Roodt re-unites with Trouvoete screenwriter Tarren-Tanille Prinsloo, as well as Déandré Reiners , who delivered a powerful performance in Roodt’s Seun.
In Mignon Mossie Van Wyk, Reiners plays a young man whose heart is captured by a teenage girl (Tanika Fourie), whose sister (Fourie’s real-life sister Kiara), bears witness to the trials and tribulations of young love under the watchful eye of her father (great performance by Paul du Toit).
A note from screenwriter Tarren-Tanille Prinsloo
Every so often life deals you a heavy hand. If you look beyond the hurt, the tender memories and so called burnt fingers, you’d see, wrapped up in all that sentiment lays a story. A little gem waiting to be told.
Mossie was written with a very clear intention. It had to punch you in the gut leaving a lasting, haunting throb. I wanted to write a narrative that throws me and the audience head first into the deep end of a character’s world. As though we had just walked in on a long overdue conversation between two lost souls. Mossie’s world works on a tipping scale where a balance between events is rarely established.
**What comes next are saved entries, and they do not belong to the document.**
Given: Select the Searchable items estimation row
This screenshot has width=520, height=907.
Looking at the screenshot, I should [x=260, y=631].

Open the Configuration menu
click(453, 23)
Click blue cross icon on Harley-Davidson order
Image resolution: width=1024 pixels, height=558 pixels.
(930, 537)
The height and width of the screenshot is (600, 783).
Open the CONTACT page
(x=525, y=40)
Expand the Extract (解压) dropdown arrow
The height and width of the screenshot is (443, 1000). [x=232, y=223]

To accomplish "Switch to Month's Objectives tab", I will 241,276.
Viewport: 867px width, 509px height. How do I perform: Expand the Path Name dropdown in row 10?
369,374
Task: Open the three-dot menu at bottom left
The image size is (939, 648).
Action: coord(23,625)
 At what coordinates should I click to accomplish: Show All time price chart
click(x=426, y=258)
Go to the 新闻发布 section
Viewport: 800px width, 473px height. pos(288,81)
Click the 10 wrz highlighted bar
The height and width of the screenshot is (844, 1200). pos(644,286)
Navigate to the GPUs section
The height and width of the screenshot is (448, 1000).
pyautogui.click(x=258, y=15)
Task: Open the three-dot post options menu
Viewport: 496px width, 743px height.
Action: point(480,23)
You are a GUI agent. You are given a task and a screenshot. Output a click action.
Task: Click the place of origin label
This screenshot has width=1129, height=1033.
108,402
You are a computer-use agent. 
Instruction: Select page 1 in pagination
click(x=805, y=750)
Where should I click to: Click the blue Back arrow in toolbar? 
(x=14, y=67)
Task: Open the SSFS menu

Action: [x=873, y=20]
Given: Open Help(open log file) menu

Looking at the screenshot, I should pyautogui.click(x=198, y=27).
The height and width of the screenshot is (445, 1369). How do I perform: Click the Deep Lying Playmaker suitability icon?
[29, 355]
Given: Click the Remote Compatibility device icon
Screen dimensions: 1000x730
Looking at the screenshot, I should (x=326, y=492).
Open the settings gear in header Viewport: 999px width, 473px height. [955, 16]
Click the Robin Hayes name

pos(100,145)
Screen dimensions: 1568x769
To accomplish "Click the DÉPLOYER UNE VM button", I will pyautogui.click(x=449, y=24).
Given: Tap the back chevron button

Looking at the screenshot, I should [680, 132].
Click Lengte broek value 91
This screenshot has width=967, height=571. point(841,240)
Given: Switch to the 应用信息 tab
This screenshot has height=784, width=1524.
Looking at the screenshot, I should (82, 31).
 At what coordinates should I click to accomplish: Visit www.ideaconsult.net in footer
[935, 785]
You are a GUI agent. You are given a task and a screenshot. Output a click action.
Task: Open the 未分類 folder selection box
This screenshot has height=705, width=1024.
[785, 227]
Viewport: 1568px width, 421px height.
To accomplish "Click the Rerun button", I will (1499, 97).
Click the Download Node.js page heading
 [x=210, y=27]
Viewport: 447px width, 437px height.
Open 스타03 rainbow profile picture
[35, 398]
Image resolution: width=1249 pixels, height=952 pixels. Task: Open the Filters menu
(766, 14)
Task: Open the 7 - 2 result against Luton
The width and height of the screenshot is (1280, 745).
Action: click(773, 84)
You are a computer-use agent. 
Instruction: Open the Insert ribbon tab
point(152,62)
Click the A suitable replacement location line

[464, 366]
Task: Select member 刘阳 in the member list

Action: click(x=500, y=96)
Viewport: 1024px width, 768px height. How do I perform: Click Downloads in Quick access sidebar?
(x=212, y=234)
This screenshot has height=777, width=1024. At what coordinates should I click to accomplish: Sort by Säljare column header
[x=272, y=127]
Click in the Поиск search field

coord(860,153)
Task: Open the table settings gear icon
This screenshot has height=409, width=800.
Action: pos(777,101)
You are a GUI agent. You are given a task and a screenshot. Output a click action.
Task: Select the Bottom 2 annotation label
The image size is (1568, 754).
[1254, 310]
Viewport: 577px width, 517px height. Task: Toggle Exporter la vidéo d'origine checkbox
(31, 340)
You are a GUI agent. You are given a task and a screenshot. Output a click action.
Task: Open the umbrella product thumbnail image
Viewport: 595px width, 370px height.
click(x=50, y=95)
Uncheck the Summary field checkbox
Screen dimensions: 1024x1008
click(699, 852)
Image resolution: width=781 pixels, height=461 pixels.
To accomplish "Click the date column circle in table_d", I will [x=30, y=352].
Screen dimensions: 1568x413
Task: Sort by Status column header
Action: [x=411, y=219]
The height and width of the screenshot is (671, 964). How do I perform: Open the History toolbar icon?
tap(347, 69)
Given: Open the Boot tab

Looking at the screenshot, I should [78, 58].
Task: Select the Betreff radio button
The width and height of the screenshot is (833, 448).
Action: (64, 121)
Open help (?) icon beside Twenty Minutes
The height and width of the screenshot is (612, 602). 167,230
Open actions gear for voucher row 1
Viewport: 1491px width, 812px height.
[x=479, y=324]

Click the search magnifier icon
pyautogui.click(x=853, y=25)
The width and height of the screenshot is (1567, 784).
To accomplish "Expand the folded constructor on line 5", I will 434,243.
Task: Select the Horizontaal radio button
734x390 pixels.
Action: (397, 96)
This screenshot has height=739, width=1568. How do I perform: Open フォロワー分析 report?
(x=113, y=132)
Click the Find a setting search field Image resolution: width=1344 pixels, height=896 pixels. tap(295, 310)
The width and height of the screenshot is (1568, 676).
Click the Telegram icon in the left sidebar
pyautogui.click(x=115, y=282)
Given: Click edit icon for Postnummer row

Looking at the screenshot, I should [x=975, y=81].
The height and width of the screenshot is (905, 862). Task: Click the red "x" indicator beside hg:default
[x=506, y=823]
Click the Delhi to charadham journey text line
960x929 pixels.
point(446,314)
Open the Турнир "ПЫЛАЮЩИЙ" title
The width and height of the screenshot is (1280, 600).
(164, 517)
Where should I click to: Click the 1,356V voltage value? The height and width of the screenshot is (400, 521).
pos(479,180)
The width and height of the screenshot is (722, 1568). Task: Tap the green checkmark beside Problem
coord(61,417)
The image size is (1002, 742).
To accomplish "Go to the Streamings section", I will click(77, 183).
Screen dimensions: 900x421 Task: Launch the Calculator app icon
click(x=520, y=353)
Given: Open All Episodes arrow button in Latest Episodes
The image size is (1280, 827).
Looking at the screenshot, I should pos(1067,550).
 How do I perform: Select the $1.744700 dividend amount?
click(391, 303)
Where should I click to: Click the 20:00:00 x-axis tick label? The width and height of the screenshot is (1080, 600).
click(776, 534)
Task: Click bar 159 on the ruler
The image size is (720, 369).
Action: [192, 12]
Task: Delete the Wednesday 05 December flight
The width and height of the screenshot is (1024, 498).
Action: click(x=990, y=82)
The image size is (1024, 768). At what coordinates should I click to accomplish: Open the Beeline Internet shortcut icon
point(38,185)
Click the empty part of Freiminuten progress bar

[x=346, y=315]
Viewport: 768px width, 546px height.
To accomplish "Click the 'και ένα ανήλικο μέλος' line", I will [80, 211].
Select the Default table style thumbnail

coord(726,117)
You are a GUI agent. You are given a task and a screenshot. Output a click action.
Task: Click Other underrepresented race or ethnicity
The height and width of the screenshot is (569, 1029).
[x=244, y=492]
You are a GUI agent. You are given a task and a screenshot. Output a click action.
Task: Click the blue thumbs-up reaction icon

A strong sense of dissociation is threaded throughout the film. Before our initial introduction to Mignon Mossie van Wyk as a character, it can be assumed that we are entering an already broken world where the pieces are barely held together. As a coping mechanism Mossie often unconsciously removes herself from situations before being catapulted back in to her reality.
Luna takes the audience’s hand as she treads through her sister’s past. Yet Luna is not written with the intention of being a tour guide. Luna casts a subjective eye on the world they experienced when they were all merely children. Due to Luna’s reflection, and Mossie’s dissociation Adriaan is then a composite of Mossie’s projected identity and Luna’s perception then and this present day. We never learn to know Adriaan as an entity on his own. Adriaan is subject to the changes that Mossie undergoes, as well as the parts that Luna selects to acknowledge about him. We only ever understand Adriaan from a biased point of view.
This film is a coming of age drama that reflects and interrogates the recognition of “life goes on”. This idea of the consciousness of life and its brevity is a recurrent through line.
A note from director Darrell James Roodt
Mignon Mossie Van Wyk afforded me an opportunity that I have been searching for, for a long time.
To make a film about young people with young people (not twenty somethings dressed up as teens, like they usually do!). I have always been fascinated by films like Sofia Coppola’s The Virgin Suicides and Terrence Malick’s The Tree Of Life and their poetic approach to the story.
With Mossie, I was able to do that. I could explore the story with a ‘poetic’ camera.
I didn’t merely want to capture people talking; I wanted the camerawork, the editing and the music to reflect their inner being. In other words, I wanted to transcend the mechanics of the story.
Fortunately the story had a lot of that resonance to start with and the actors I cast, Tanika and Deànré understood where I was going. They allowed us to capture some of their souls. I know that sounds lofty and more than a little pretentious, but I truly believe we have done this with Mossie-transcended.